In all the years, I’ve counseled or mentored others, one of the most common issues I hear is the fear or lack of knowledge of how to navigate conflict. People will often avoid or deny their feelings or memory about the situation, and sometimes even try to appease others to “keep the peace” and move forward… or so they think.
Our minds, bodies, and souls are so interconnected that when we choose not to address something that has brought about pain, anger, hurt, betrayal, etc., then we are actively choosing to leave a wound raw and unhealed. This is the birthplace of triggers that will subconsciously control us as we continue in life in the same relationship or cross-contaminate future ones.
Here are four keys to help you successfully navigate through conflict:
The first is listening. We can either seek to understand or seek to be understood. But the latter will get us into more trouble if that’s our default. It seems so simple, yet it is incredible how often conflict occurs because someone didn’t listen clearly or misinterpreted what was said. For example, if there was something that upset you, then be direct and ask, “Did you say ________?” This will allow him/her to confirm or correct what you think you heard. And then you can address that very thing by clarifying the “intention” behind it next.
Sometimes couples end up arguing about something else that happened the other day or years ago. Listening to what is said then clarifying it will help you both see if this conflict is from the issue at hand or something that happened in the past that needs to be addressed. For example, you can ask “why did you say _____” or “what did you mean when you said ____” because a question offers the other person a chance to be heard and explain what he/she is feeling. This gives you a chance to check any possible error in what you thought was said and avoid a potential trigger response because of your past with him/her or because of a similar situation with someone else.

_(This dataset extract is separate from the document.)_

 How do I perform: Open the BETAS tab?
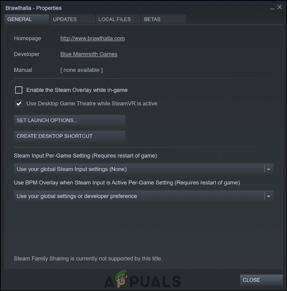(x=163, y=19)
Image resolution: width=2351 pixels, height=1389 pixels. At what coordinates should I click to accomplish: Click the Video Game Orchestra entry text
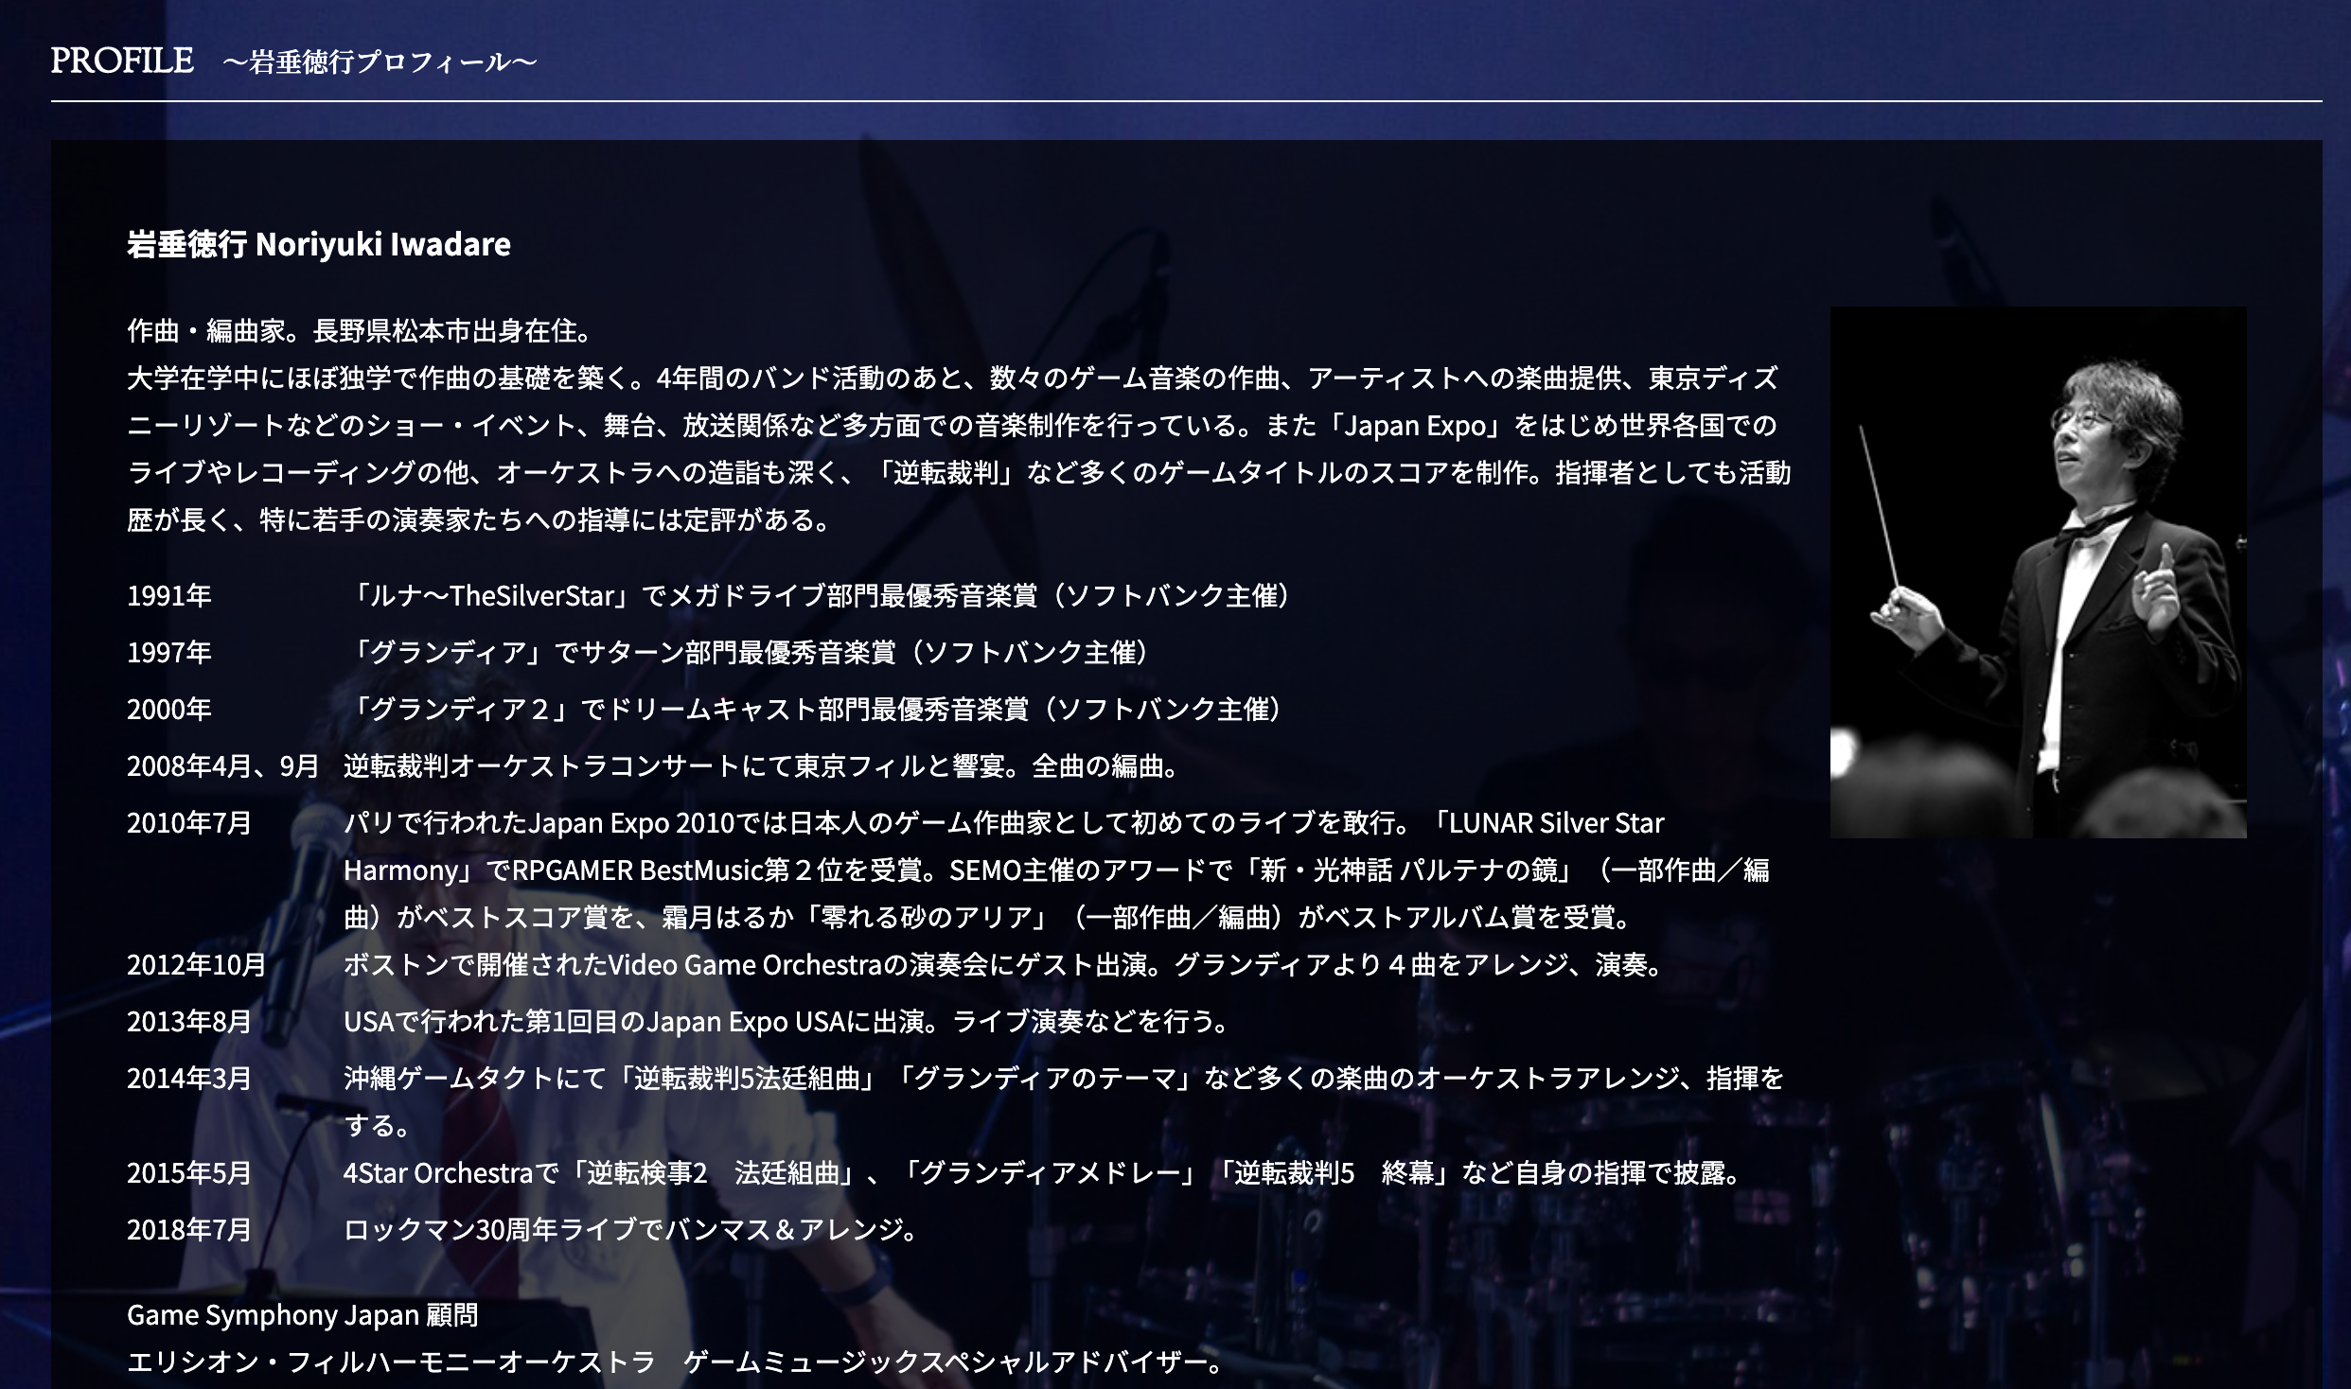point(1003,965)
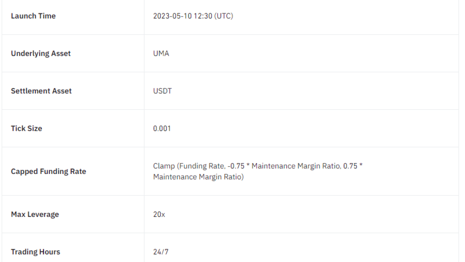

If issues are residing in your heart that has been unresolved from the past (aka triggers from past experiences), then misinterpretation and misunderstanding will come in more often than not. In a marriage, it is crucial to create a safe space for both parties to be heard and have their feelings validated. In marriages where there is healthy communication, you will find the absence of defensiveness and hostility. It’s not uncommon for people to feel insecure when they communicate because it’s a learned skill and not an innate one. Love is a verb that requires action. Choose to love by choosing to understand yourself and your significant other.
To preserve and protect a relationship, do what the Bible encourages in James 1:19 “be quick to listen, slow to speak, and slow to become angry.” Our mouths can often be the first to get us into trouble because we said too much or said the wrong thing. Discourage name-calling, assumptions, accusations, and anything that would attack the other person or make him/her feel defensive. Sometimes people don’t know how to communicate what or why they think or feel the way they do. Protect your relationship and significant other by guarding your mouth and speak from wisdom, not emotion.
The strongest marriages don’t consist of perfect people or relationships, but those who are willing to put forth the effort to serve, love, and communicate with one another well.